No difference between Boston & Birmingham

Funny how busing caused such a flap in Boston and no southerners hopped on buses to go demonstrate in the streets of Boston.

excellent reassessment of a controversial subject

Ronald Formisano's "Boston Against Busing" is the single most valuable -- though not the most significant -- book about the school integration crisis in Boston in the mid-1970s. Contrary to the prevailing thought on the Boston busing imbroglio, Formisano argues that the crisis was not only a manifestation of rage and racism, but was also the natural reaction of working-class and ethnic Bostonians to a decade's worth of promises from public officials that busing would never come to Boston. Indeed, a number of public officials in Boston, such as School Committee Chairwoman/Mayoral Candidate Louise Day Hicks and School Committee member Jim Kerrigan, built their careers on such promises, which primarily served to do nothing more than enflame the passions of citizens. Another thorny aspect of the crisis that Formisano handily details is the perceptive anger and resentment of working class and white ethnic Bostonians that their neighborhoods were hijacked for social experimentation by so-called "limousine liberals" from the suburbs.

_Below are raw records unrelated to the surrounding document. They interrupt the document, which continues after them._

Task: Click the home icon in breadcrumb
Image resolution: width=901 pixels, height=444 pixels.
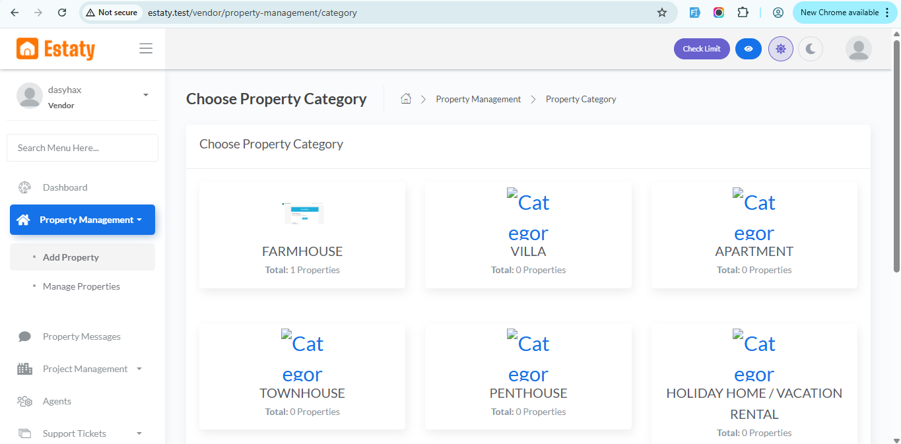Action: click(x=406, y=99)
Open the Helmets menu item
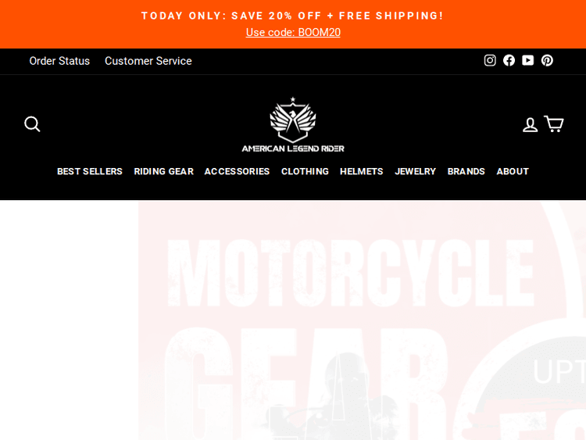This screenshot has width=586, height=440. click(362, 171)
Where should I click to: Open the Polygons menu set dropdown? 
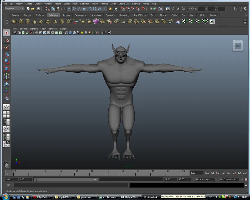coord(14,9)
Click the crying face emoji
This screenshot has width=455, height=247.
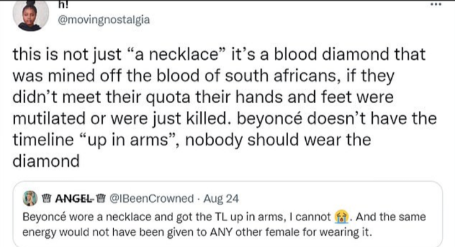[x=341, y=217]
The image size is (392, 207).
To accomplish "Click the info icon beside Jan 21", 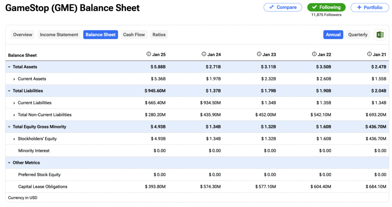I will coord(369,54).
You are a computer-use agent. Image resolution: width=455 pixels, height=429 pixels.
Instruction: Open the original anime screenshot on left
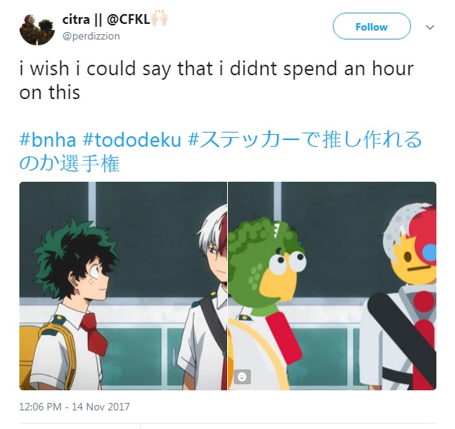click(x=123, y=286)
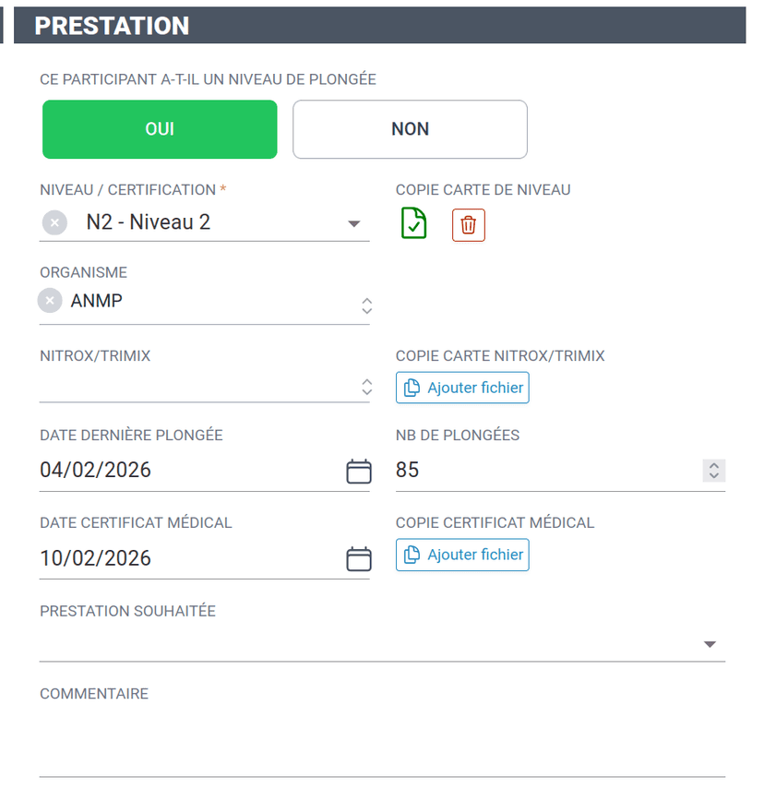The width and height of the screenshot is (764, 789).
Task: Adjust NB de plongées with stepper arrows
Action: (x=713, y=471)
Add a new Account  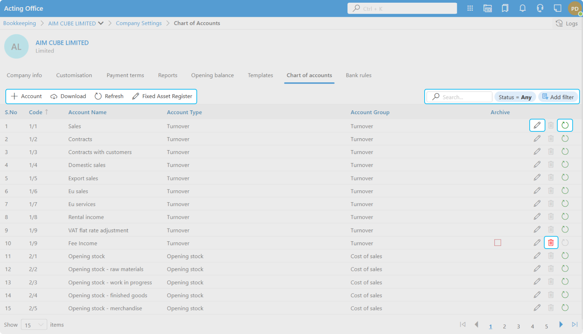coord(26,97)
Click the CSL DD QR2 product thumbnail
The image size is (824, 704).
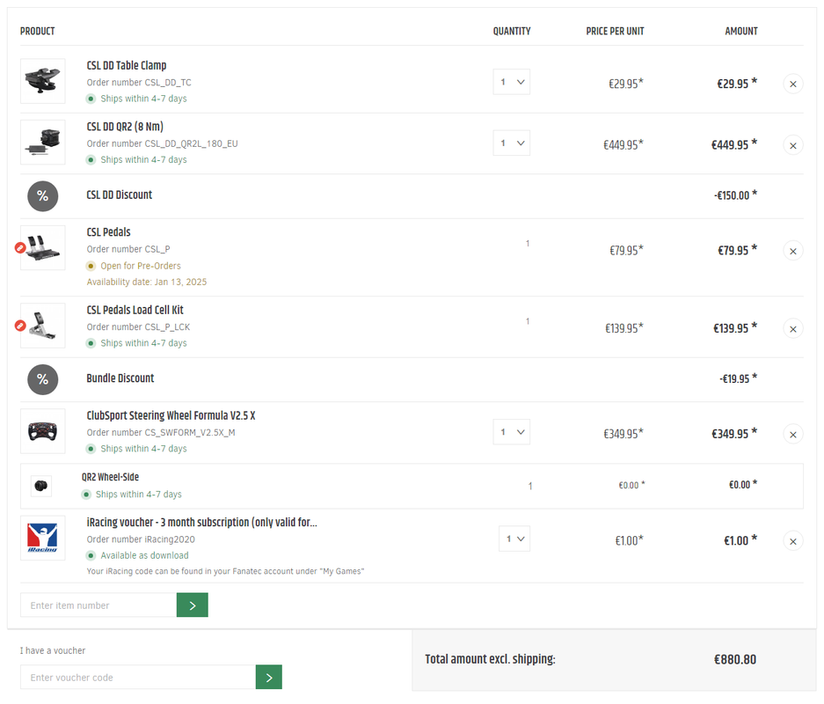pos(42,143)
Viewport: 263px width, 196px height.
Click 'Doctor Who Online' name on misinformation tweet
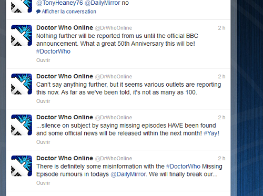tap(65, 158)
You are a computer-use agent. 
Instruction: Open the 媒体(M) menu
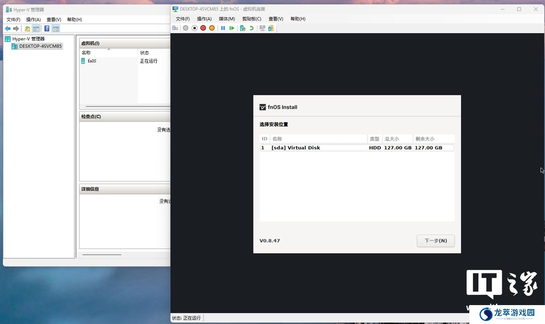coord(227,19)
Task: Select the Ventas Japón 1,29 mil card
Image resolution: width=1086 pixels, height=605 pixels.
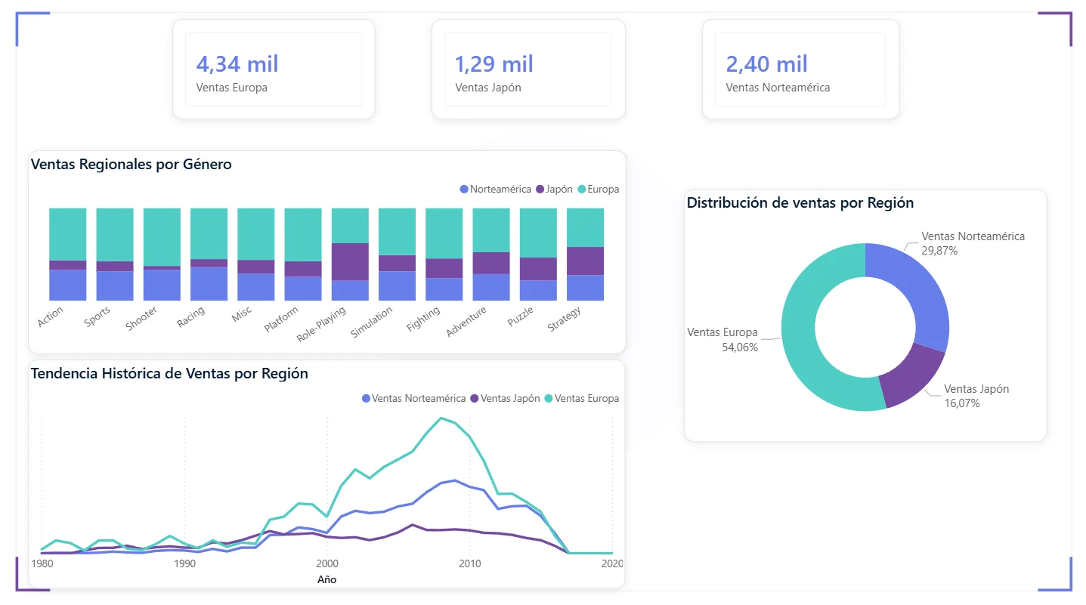Action: 528,69
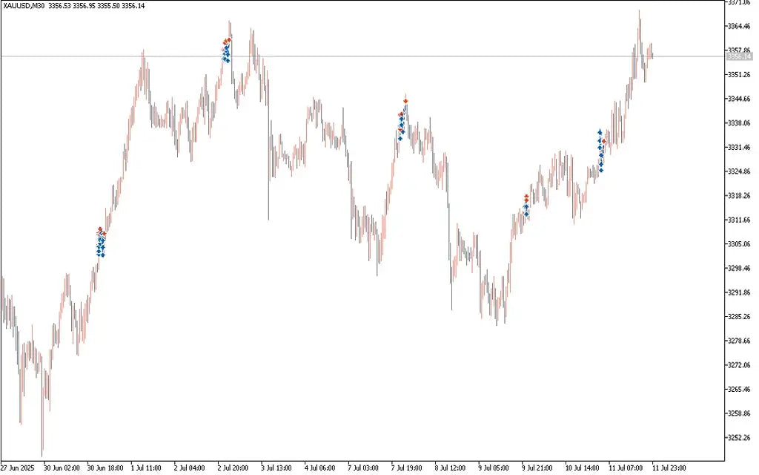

This anger, which welled up in South Boston, Charlestown and other sections of the city, arose from the fact that schools like South Boston High School and Charlestown High School were no more white and non-integrated than the suburban school systems in which the judges and politicians who ordered busing lived - yet it was the city schools that faced federal orders to integrate. Formisano has written an incisive book that moves forward our knowledge of the Boston busing crisis. The book cuts more directly to the heart of the situation than J. Anthony Lukas' "Common Ground," which is a far more celebrated work. Formisano's book is more scholarly and research-driven and less anecdotal and windy than Lukas' book. Overall, "Boston Against Busing" is highly recommended.